Yesterday I reflected on the great debate about the correctness of sending our children to Canada.
There are those that maintain that they did go to a better life, and that the motives of those engaged in the policy was driven by the best possible motives. All of which I have explored, describing the conditions in Britain during the last quarter of the 19th century and the absence on the part of the State to intervene in meaningful way.
But the evidence is stacking up that many didn’t enjoy the warm sunlit uplands that they should have been entitled to, instead for some there was hardship loneliness and long hours of work compounded in a few cases with cruelty and abuse.
Of course much hangs on the degree to which there was knowledge at the time that things were not going right. Many of the supporters of the policy derided and rubbished the reports of neglect and abuse, explaining them away as exceptions to the rule and mistakes which had been made in the early period of settlement.
This will not wash any more. In the first decade of the last century a small band of socialist Guardians on the Chorlton Union argued the case against sending children from our work house to Canada citing evidence and making a principled stand.
They pointed to the long hours and lack of schooling that was the lot of many of the children which as they argued contravened our own child protection laws and above all was an abrogation of our duty to solve the problem here in Britain.
Now the research is in its early stages but I can do no worse than quote from their letters and their speeches which were all reported in the Manchester Guardian.

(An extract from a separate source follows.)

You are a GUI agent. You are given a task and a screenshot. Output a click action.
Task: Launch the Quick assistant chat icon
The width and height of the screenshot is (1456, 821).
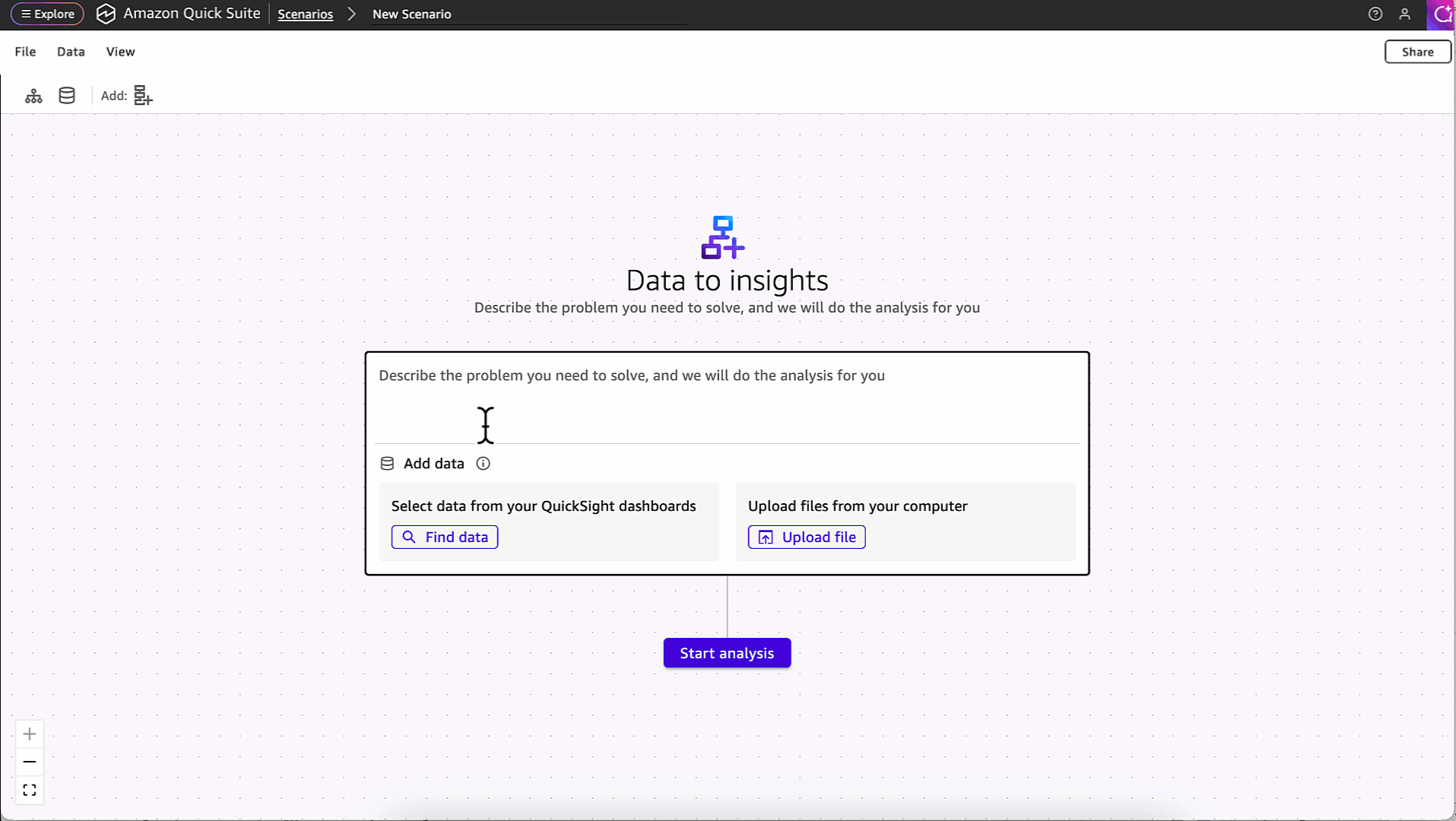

Speaking at a meeting of the Guardians in 1910, Catherine Garrett had said
“they were not fighting particular cases but the general principle of sending out children to another country to live and to be employed there under conditions which were illegal in their own land. In some cases children of seven were being sent out by boards of Guardians.”
And laying aside the principle it was the simple exploitation of the young people in their care that drove William Skivington to hammer away at the issues from 1907 onwards.
“First British children from Poor Law Unions and philanthropic institutions emigrated to Canada were sent to work for their livelihood at an age which would not be tolerated in this country. Next, these children, not being adopted, were being hired for work; they were received in Canada only because child labour was allowed there, and hence they had seven applications for every child; that for children from seven years of age the conditions denoted forced labour, not voluntary or free ; that being employed or hired work they were robbed of their childhood and of the opportunity of a sound education and that emigration of young children for working purposes savoured of traffic in child labour carried on between agencies in this country and agencies in Canada. Children would not be allowed to go from the care of the Guardians to anything like such conditions in this country.”
Sadly they were still in a minority and every attempt to reverse the policy was defeated. But what I think is important is that even at the time there were those who were uncomfortable at the policy of sending children to Canada and had the evidence to cast doubt on the optimistic view that we were sending these young people to a better life.